▶ _Work request_: From the excerpt on forecast prediction intervals, extract word for word the passage from "yhat = forecast.predicted_mean" to "the Pandas Series.".

▶ _Excerpt provided_:

== Segment start ==

In general, the forecast and predict methods only produce point predictions, while the get_forecast and get_prediction methods produce full results including prediction intervals.
In your example, you can do:
forecast = model.get_forecast(123)
yhat = forecast.predicted_mean
yhat_conf_int = forecast.conf_int(alpha=0.05)
If your data is a Pandas Series, then yhat_conf_int will be a DataFrame with two columns, lower <name> and upper <name>, where <name> is the name of the Pandas Series.
If your data is a numpy array (or Python list), then yhat_conf_int will be an (n_forecasts, 2) array, where the first column is the lower part of the interval and the second column is the upper part.
To generate prediction intervals as opposed to confidence intervals (which you have neatly made the distinction between, and is also presented in Hyndman's blog post on the difference between prediction intervals and confidence intervals), then you can follow the guidance available in this answer.
You could also try to compute bootstrapped prediction intervals, which is laid out in this answer.
Below, is my attempt at implementing this (I'll update it when I get the chance to check it in more detail):
def bootstrap_prediction_interval(y_train: Union[list, pd.Series],
y_fit: Union[list, pd.Series],
y_pred_value: float,
alpha: float = 0.05,
nbootstrap: int = None,
seed: int = None):
"""
Bootstraps a prediction interval around an ARIMA model's predictions.
Method presented clearly here:
- https://stats.stackexchange.com/a/254321
Also found through here, though less clearly:
- https://otexts.com/fpp3/prediction-intervals.html
Can consider this to be a time-series version of the following generalisation:
- https://saattrupdan.github.io/2020-03-01-bootstrap-prediction/
:param y_train: List or Series of training univariate time-series data.

== Segment end ==

▶ _Source data_:
== Segment start ==

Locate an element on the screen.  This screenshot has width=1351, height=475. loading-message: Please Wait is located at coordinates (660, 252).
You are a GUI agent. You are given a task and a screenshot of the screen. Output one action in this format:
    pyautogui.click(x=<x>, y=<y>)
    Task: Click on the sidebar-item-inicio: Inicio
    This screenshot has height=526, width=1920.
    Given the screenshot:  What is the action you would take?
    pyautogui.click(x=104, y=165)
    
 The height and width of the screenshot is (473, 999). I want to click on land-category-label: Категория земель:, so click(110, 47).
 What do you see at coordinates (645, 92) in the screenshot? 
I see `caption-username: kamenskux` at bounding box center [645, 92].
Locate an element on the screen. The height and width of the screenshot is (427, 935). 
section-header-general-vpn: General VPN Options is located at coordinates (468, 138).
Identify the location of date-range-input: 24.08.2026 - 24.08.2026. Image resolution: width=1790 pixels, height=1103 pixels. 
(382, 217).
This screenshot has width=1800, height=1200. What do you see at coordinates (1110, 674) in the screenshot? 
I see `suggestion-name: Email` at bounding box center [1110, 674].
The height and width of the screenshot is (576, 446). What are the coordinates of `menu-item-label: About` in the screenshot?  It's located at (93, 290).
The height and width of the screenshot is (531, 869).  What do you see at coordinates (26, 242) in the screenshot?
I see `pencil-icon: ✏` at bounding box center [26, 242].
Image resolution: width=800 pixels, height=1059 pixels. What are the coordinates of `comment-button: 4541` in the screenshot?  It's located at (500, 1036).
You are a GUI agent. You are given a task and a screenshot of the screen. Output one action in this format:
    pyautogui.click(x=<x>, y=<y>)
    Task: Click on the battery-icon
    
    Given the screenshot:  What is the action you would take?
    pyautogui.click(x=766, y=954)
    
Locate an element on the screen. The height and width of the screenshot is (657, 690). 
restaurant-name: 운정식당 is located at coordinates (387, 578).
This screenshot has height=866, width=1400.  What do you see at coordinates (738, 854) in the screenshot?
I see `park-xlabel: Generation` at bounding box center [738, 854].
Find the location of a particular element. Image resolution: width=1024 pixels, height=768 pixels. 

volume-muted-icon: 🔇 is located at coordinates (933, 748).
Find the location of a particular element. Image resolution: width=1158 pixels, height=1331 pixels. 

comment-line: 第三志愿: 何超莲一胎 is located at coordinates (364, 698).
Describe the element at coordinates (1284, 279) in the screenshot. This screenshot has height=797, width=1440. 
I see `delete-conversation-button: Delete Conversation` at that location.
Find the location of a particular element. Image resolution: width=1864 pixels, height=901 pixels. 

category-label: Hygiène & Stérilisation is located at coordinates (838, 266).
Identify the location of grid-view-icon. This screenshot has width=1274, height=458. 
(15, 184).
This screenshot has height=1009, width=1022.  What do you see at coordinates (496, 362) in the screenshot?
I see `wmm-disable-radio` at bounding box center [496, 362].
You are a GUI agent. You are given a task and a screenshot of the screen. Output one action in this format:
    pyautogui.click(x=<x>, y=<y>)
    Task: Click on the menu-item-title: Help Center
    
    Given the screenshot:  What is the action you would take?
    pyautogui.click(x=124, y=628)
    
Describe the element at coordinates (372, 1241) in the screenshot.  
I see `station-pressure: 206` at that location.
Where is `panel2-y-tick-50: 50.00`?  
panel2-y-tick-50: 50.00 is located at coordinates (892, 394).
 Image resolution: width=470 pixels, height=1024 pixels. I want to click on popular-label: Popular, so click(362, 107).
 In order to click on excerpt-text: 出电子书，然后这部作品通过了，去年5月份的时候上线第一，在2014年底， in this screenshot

== Segment end ==

▶ _Your response_:
yhat = forecast.predicted_mean
yhat_conf_int = forecast.conf_int(alpha=0.05)
If your data is a Pandas Series, then yhat_conf_int will be a DataFrame with two columns, lower <name> and upper <name>, where <name> is the name of the Pandas Series.